RECORDS SUPPLIED START
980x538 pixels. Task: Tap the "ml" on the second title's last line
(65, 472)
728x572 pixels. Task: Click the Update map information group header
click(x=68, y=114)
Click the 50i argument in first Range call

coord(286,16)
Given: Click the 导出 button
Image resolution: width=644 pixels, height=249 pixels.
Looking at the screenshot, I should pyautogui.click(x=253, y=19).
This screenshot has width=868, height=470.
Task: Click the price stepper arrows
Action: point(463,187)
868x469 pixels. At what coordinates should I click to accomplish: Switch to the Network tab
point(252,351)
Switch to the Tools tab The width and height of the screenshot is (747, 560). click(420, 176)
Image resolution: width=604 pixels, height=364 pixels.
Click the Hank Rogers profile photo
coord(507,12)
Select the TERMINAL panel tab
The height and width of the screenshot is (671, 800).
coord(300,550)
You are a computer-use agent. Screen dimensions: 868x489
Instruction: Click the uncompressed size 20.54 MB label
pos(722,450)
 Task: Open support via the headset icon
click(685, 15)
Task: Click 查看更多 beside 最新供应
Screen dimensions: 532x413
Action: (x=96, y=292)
RECORDS SUPPLIED END
# EXERCISE OBJECTIVE
Repeat exactly the lines from the line containing "Click the 50i argument in first Range call" through the last line of the records above, including both, and nothing else.

# YOUR SOLUTION
Click the 50i argument in first Range call

coord(286,16)
Given: Click the 导出 button
Image resolution: width=644 pixels, height=249 pixels.
Looking at the screenshot, I should pyautogui.click(x=253, y=19).
This screenshot has width=868, height=470.
Task: Click the price stepper arrows
Action: point(463,187)
868x469 pixels. At what coordinates should I click to accomplish: Switch to the Network tab
point(252,351)
Switch to the Tools tab The width and height of the screenshot is (747, 560). click(420, 176)
Image resolution: width=604 pixels, height=364 pixels.
Click the Hank Rogers profile photo
coord(507,12)
Select the TERMINAL panel tab
The height and width of the screenshot is (671, 800).
coord(300,550)
You are a computer-use agent. Screen dimensions: 868x489
Instruction: Click the uncompressed size 20.54 MB label
pos(722,450)
 Task: Open support via the headset icon
click(685, 15)
Task: Click 查看更多 beside 最新供应
Screen dimensions: 532x413
Action: (x=96, y=292)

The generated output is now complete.